Stan shook his head. Why didn't Mabel just shrug and tell them what they wanted to hear? Or better yet, tell these tourists something like 'it'll become a face if you throw money at it'? They were stupid enough to believe that.
Just then, Stan's walkie-talkie crackled.
"Stan, I need some backup here." Ford's voice came through, slightly distorted. "Norman is—" There was a pause and the sound of rustling, and then a scream.
Ford's scream.
Stan's eyes widened in shock. Norman is—
What if Ford was right? What if Stan's new friend actually was a zombie?
Stan looked at Mabel. She'd told them never to interrupt her when she was giving at tour, but…But he needed to rescue his brother. He'd deal with the consequences later.

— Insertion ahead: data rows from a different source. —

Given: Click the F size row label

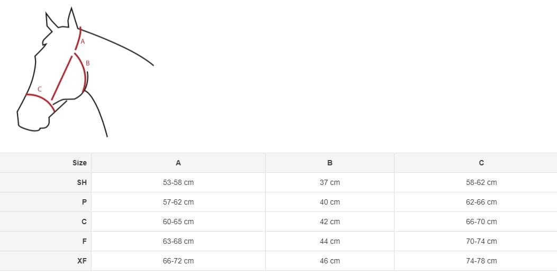Looking at the screenshot, I should point(84,241).
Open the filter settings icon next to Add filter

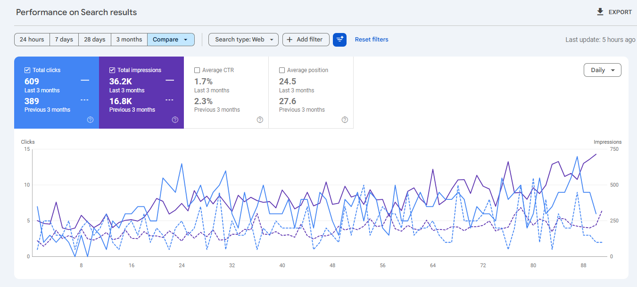tap(340, 40)

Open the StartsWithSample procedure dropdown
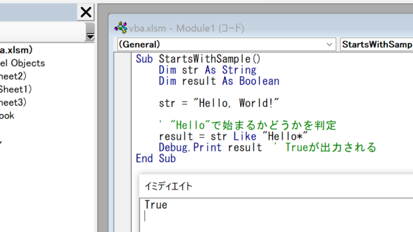(377, 44)
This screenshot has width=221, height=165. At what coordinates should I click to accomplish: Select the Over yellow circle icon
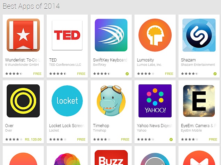(23, 101)
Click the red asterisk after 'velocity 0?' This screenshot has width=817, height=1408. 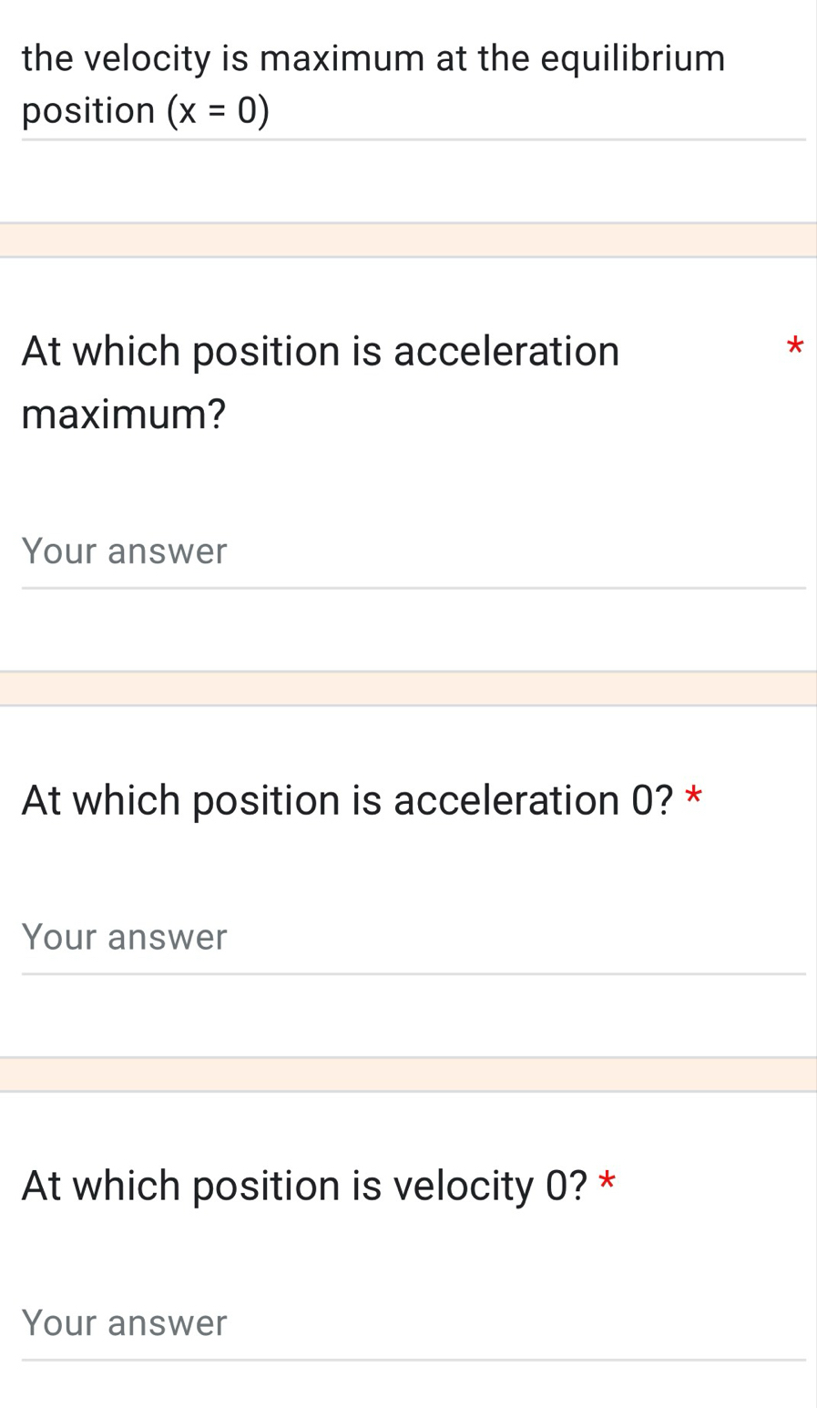pyautogui.click(x=607, y=1183)
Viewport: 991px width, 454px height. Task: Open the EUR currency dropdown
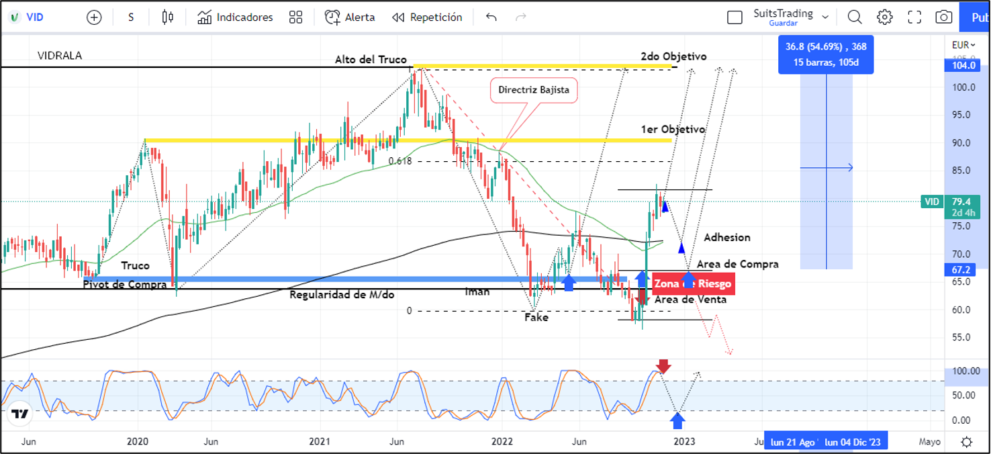(x=963, y=45)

Just then, Boyish Dan, the Mystery Shack's teenage employee, drove up in a golf cart. "Dan! Dan!" Stan shouted to get his attention. "I need to borrow the golf cart so I can save my sister from a zombie!" Great! Now he had a solution that didn't involve getting punished later, assuming he and his brother survived.
"That is a manly quest!" Dan said, tossing Stan the key. He caught it, wincing as it cut into his hand. "I wish you luck. I would go with you, but this is a task that you must undergo alone. Do not hit any pedestrians, because getting fired is not manly."
"Wow," Stan muttered as he left. "That guy's got emotional issues." He got into the cart and began to drive into the forest, but Maria stopped him.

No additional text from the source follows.